▶ _What the task asks_: Wherever a line holds the word "screenshot", copy that line from the data.

▶ _Input data_:
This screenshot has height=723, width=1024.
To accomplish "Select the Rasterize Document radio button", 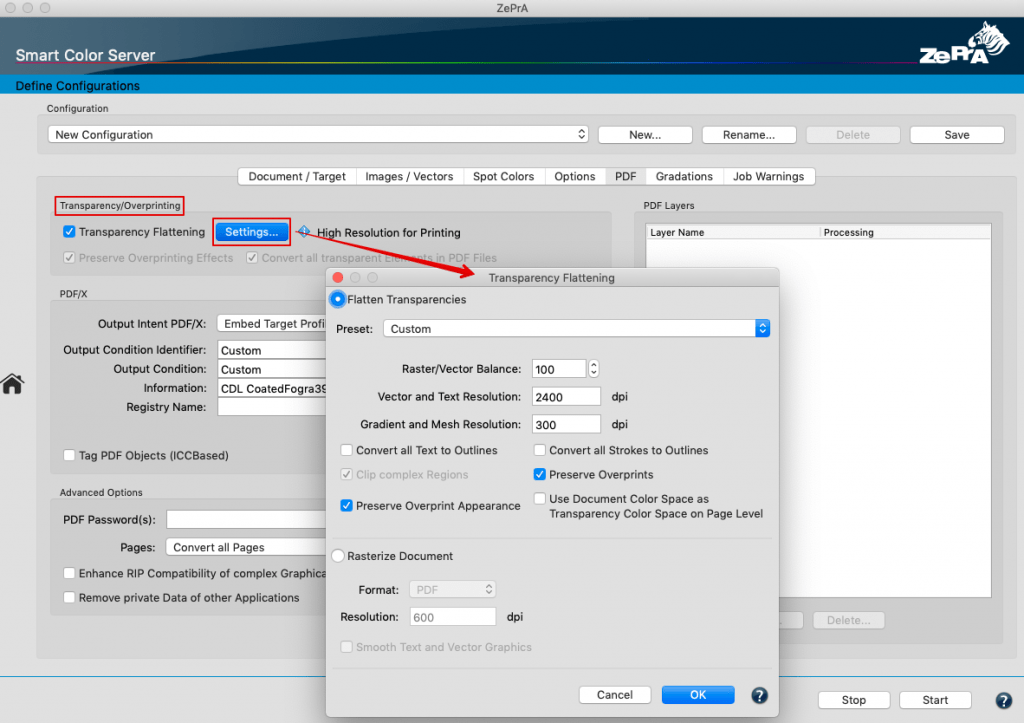I will [x=339, y=556].
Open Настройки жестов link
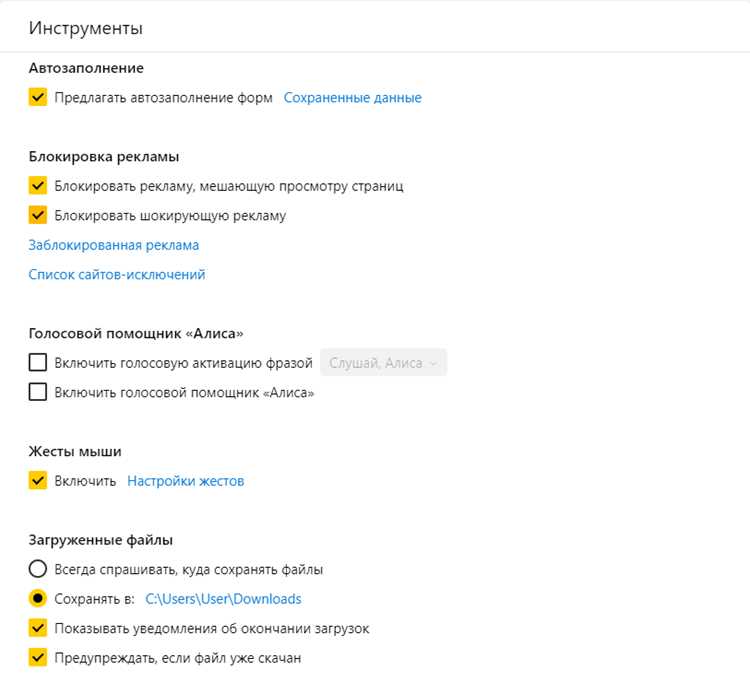Screen dimensions: 750x682 click(186, 481)
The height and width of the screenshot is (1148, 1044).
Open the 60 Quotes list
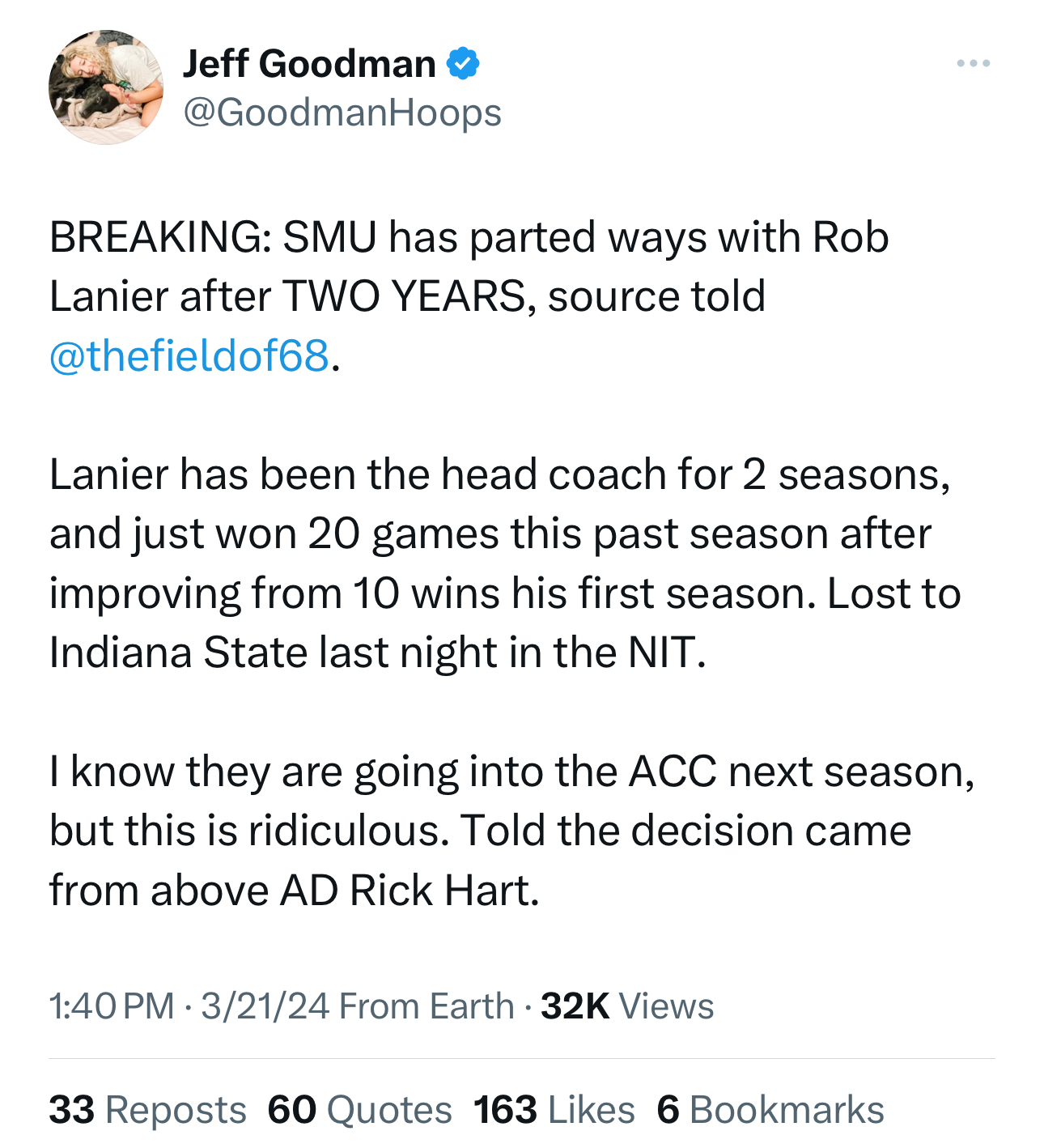point(359,1110)
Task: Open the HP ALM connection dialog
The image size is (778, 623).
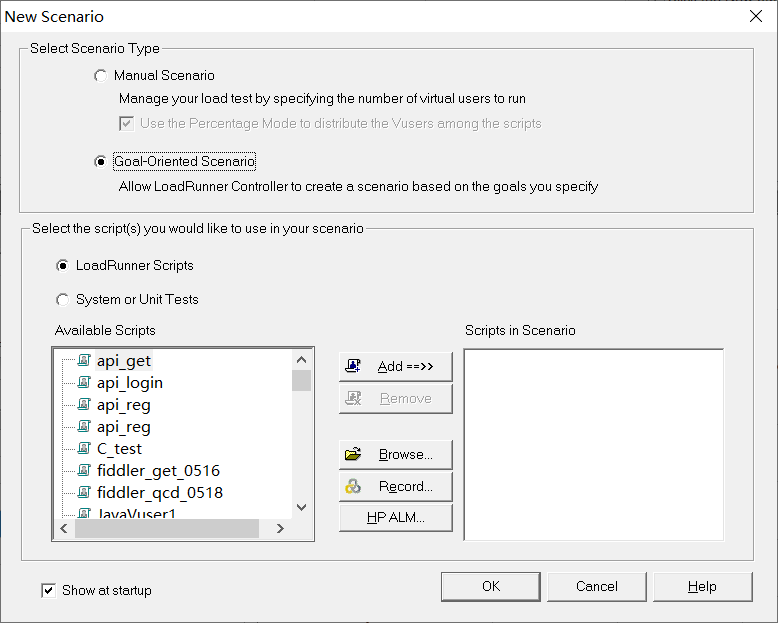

▶ _Written solution_:
This screenshot has height=723, width=1024.
The height and width of the screenshot is (1148, 1044).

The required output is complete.